::: Text extract

# Ready for another? Chicken Pot Fattie Pie!!! Q-view



## forluvofsmoke (Jun 24, 2009)

I'm having so much fun smoking lately that I decided to kick things up a bit. And, hey, we get to eat what I like doing!!!!!!!!!

I knew by about 10:00 AM today that I would be off work early enough to do a shorter smoke...but, what shall I smoke?

Today was a toss up...1 huge or 2 small fatties...no wait, maybe....YEAH....lets do another pie!!!!!

The chicken used for this is from a whole bird I smoked 2 days ago...so I'm gonna kill a little bit of leftovers tonight 
	

	
	
		
		



		
			






. The sausage was thawed yesterday, and I didn't use it up...glad I didn't...now I get to do another pie! 
	

	
	
		
		



		
		
	


	





This is a layered pie instead of having mixed ingredients, so it should be pretty interesting when it goes under the knife.

Ingredients:










Steamed Rice is in the covered pot:





Starting the Bacon Weave:





Rendering the bacon down some with the best grill press I could come up with:










Starting to layer in the fillings:















Ready to slap on a cover:





Cross your fingers....

::::::
::: Information given

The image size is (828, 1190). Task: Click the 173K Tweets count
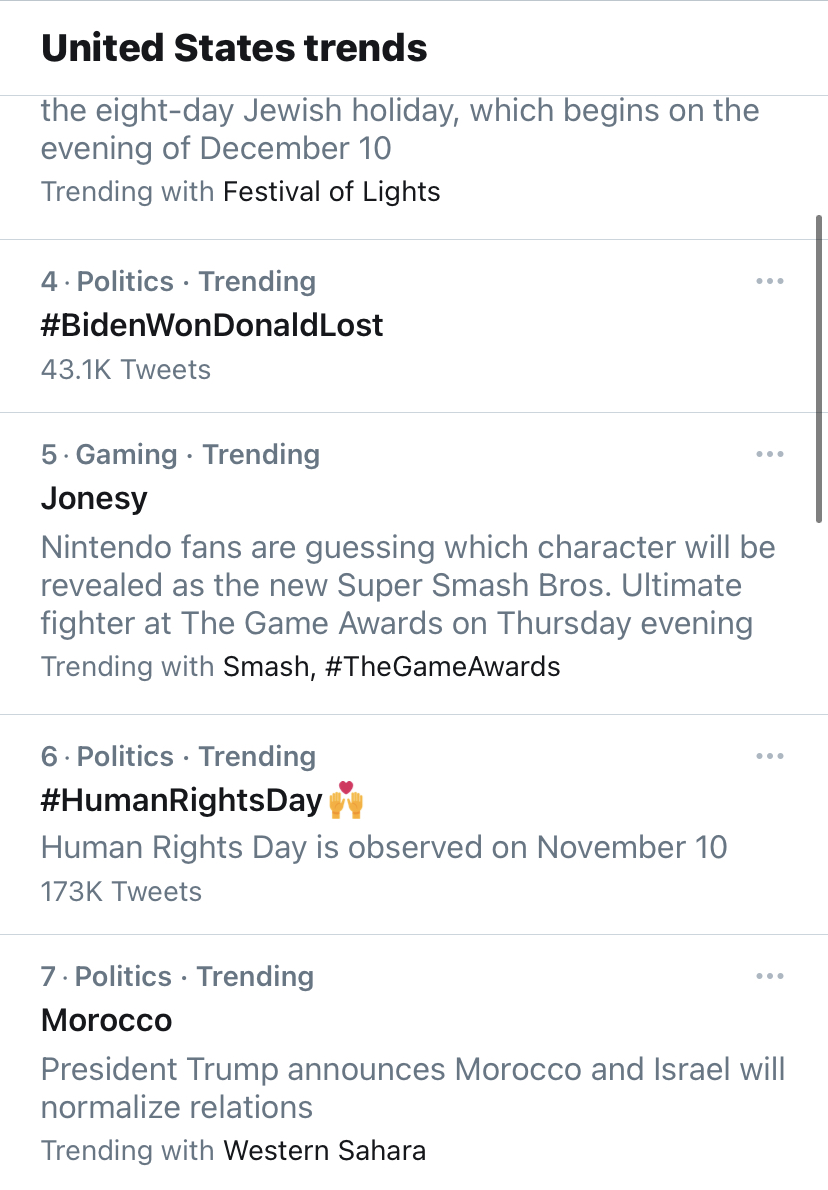[x=121, y=892]
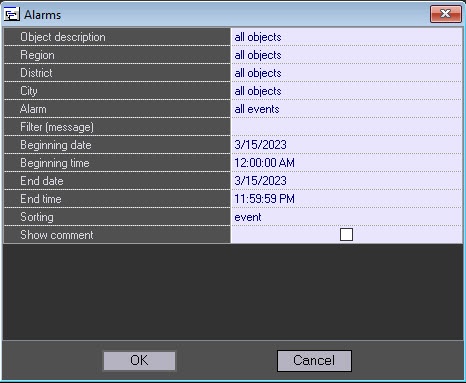This screenshot has height=383, width=466.
Task: Click the empty Filter (message) field
Action: [x=346, y=127]
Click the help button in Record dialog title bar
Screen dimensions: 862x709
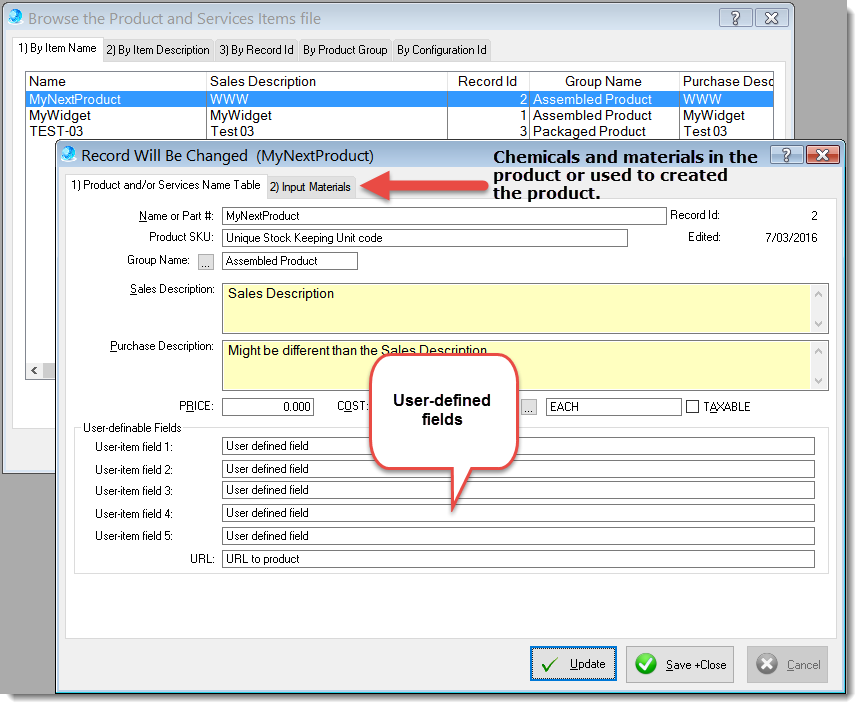(x=785, y=155)
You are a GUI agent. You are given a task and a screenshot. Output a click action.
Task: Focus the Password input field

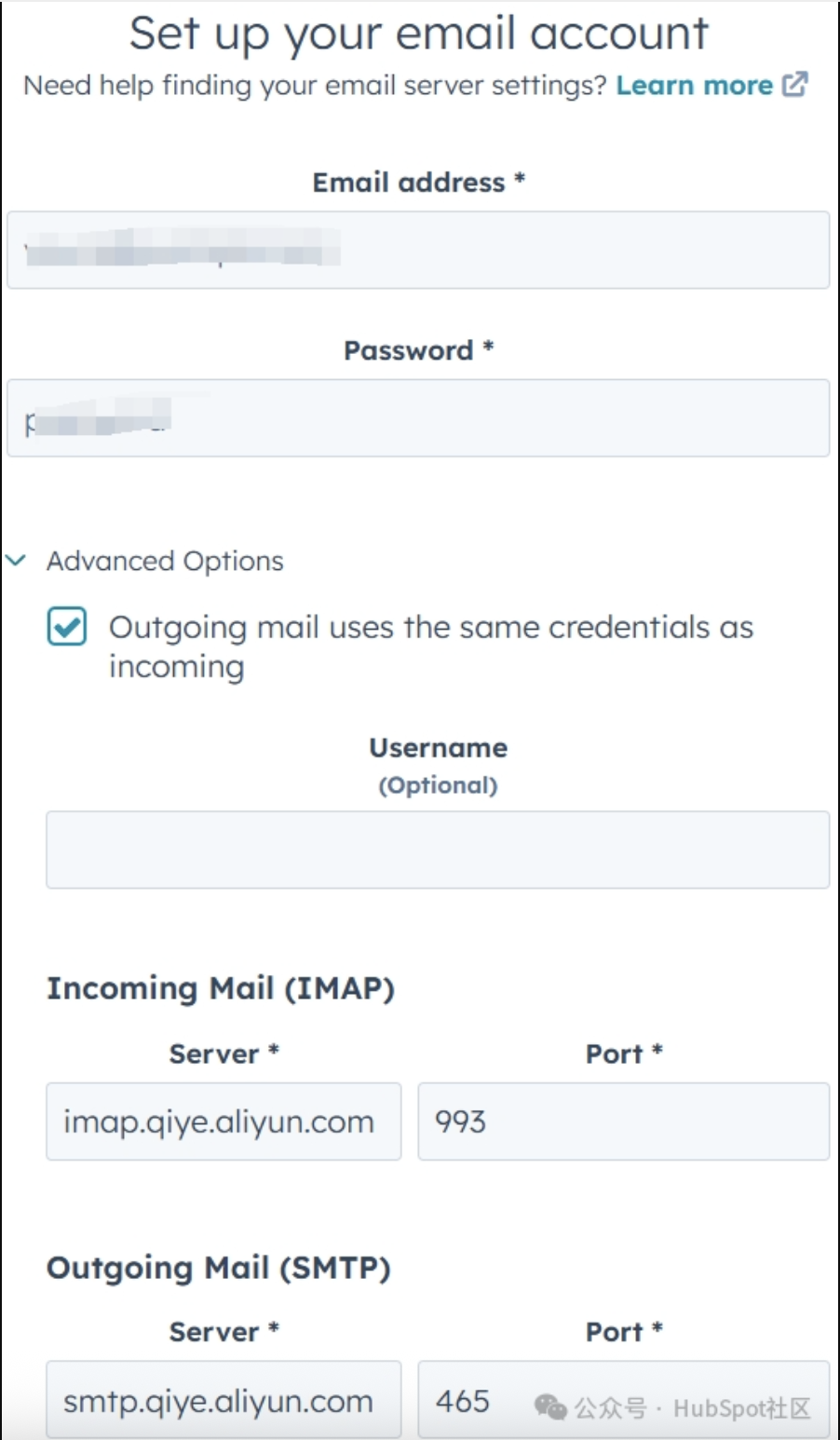(x=418, y=417)
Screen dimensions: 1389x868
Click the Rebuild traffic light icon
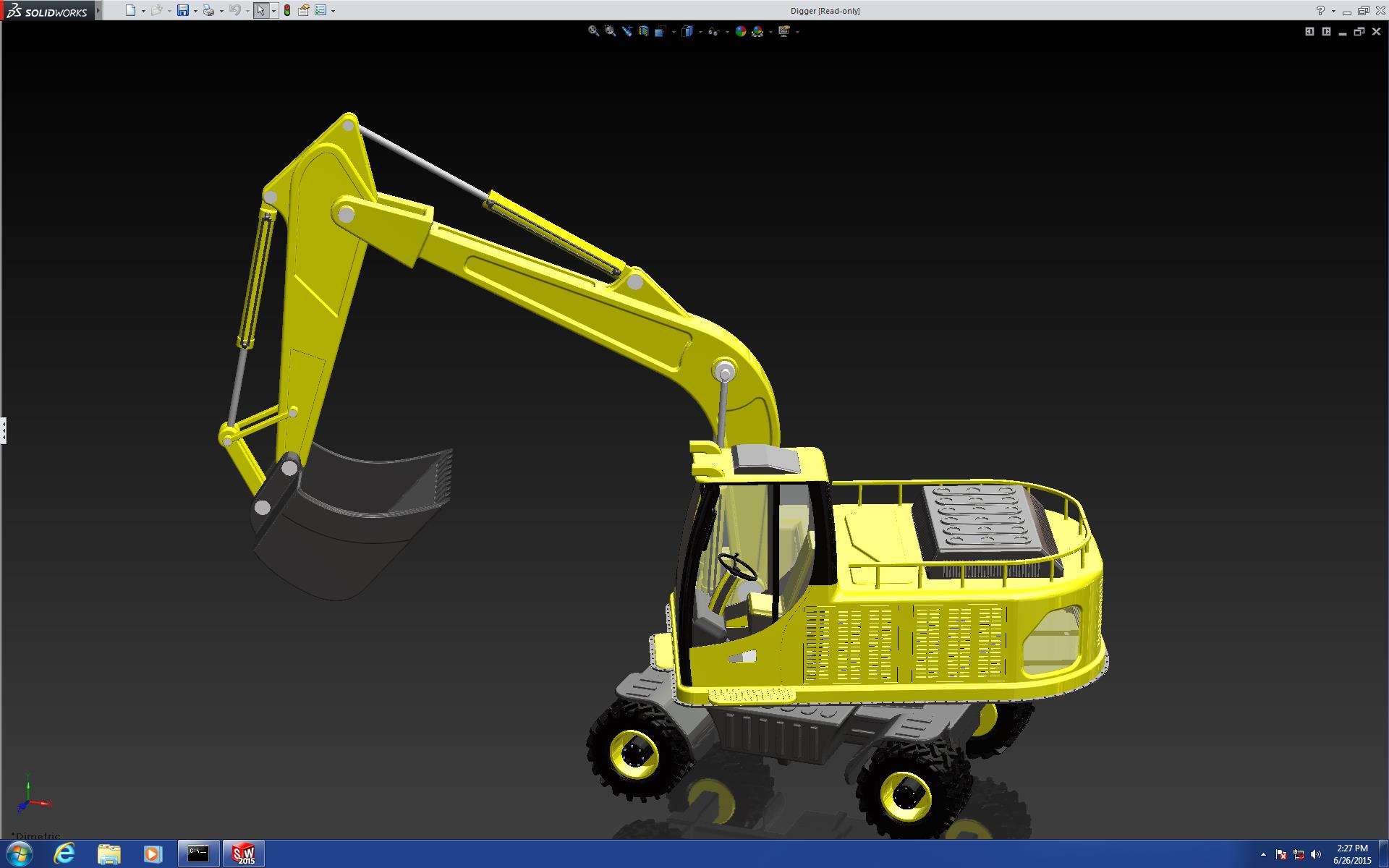287,10
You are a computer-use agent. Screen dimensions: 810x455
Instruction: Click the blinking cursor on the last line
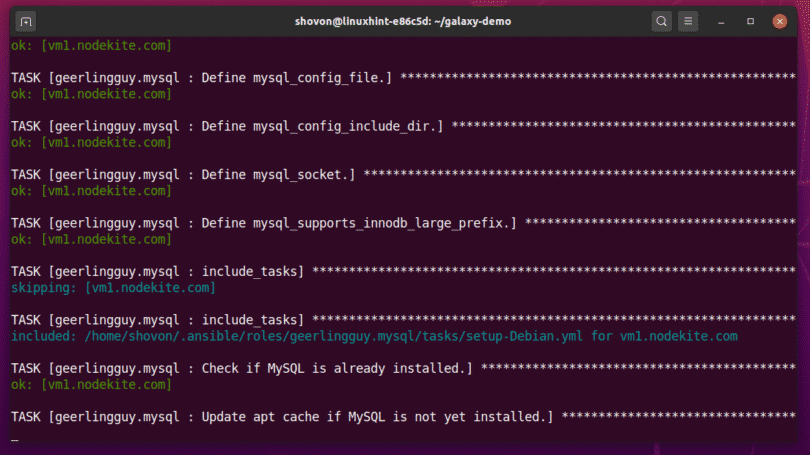[14, 440]
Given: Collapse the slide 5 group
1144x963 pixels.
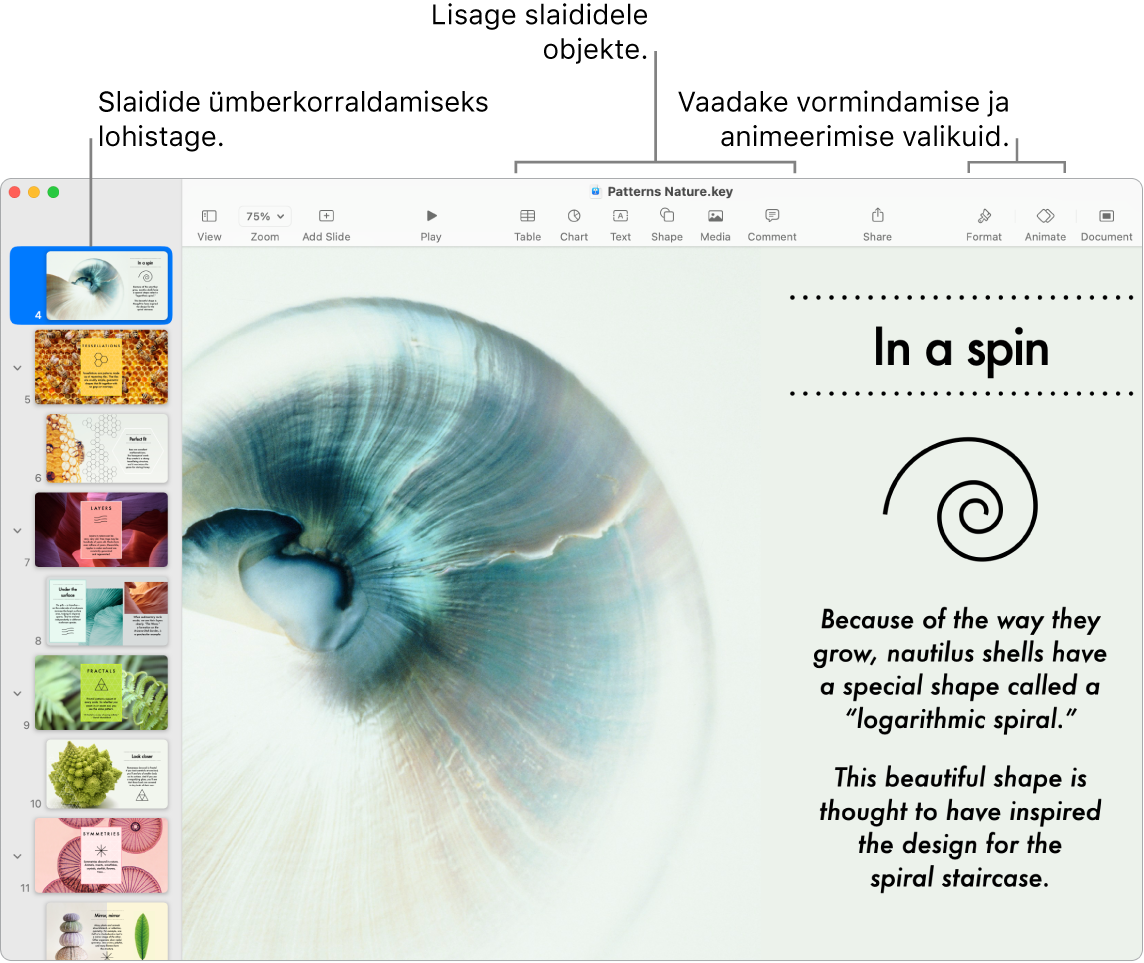Looking at the screenshot, I should coord(17,367).
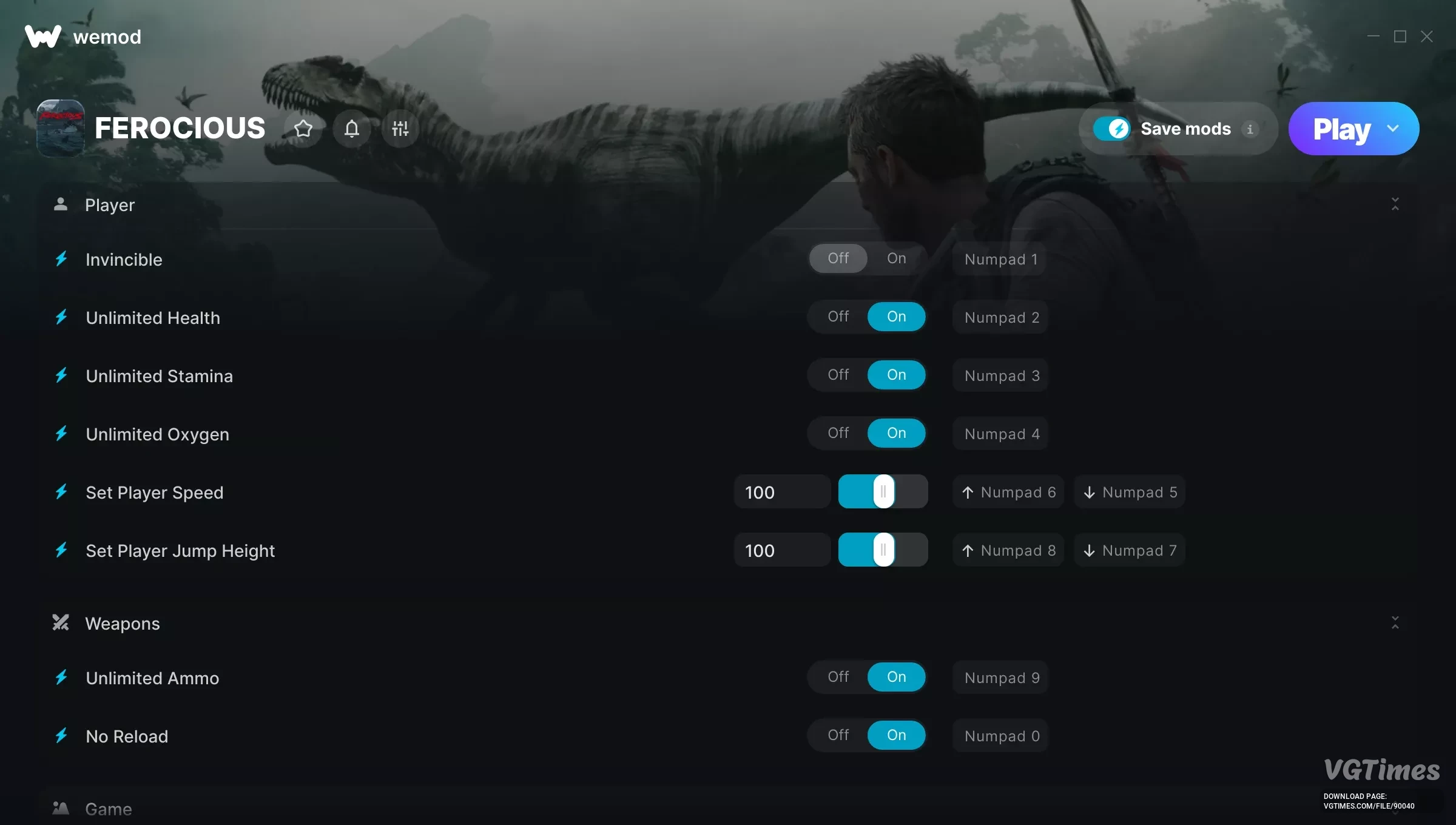Screen dimensions: 1456x825
Task: Turn Invincible On
Action: pyautogui.click(x=896, y=258)

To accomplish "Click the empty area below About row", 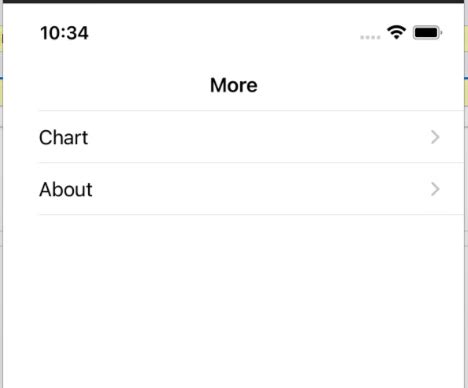I will point(233,300).
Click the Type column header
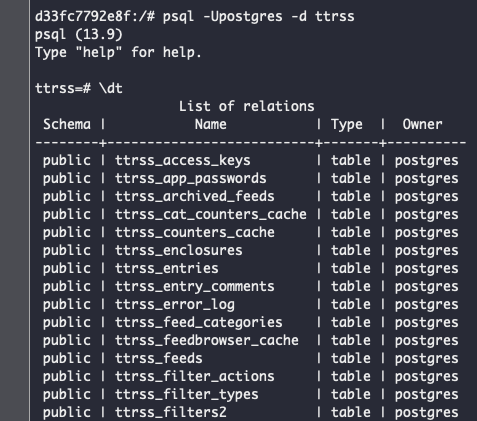The height and width of the screenshot is (421, 477). pos(347,125)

::::::

Continue the forum post about the layered chicken pot fattie pie, beginning right after its last line.

Another successful pan and poly wrap pull:





The bacon weave, not perfect, but it'll work:





Just into the Smoke Vault on the top reack for the highest heat, with 3 small chunks of Mesquite @ 210*:





Thermo probe on the left side of the rack next to the beast:






Along with a couple of half slabs of spares to reheat, and a slew of oven therms.
These were frozen for a month and the thaw started 2 days ago in the refer.





I'm still watching rack temp VERY CLOSELY, as I haven't yet identified the problem with hot/cool spots yet. I did open the lower left vent all the way, as that side was running about 75-100* hotter, and that evened it out from left to center. Now the right side is a bit on the cool side. At least I got it to head in the right direction.

I added 3 more small chunks and bumped the temp up to 275 after the first 50 minutes.

It should be just about time to stab a probe in and start monitoring I/T now...been in over 1-1/4 hours.

Back with the rest when I have more to post...time to check out the smoke!

Thanks for havin' a peek at my Q!

Eric


----------



## the dude abides (Jun 24, 2009)

Looking good Eric.


----------



## forluvofsmoke (Jun 24, 2009)

Just got a probe in after taking these:










So far, so good!

Thanks!

Eric


----------



## irishteabear (Jun 24, 2009)

Nice idea.  Interested in seeing how it turns out and the taste test results.


----------



## bmudd14474 (Jun 24, 2009)

nice Idea there.


----------



## old poi dog (Jun 24, 2009)

Eric,
Inquiring minds want to know.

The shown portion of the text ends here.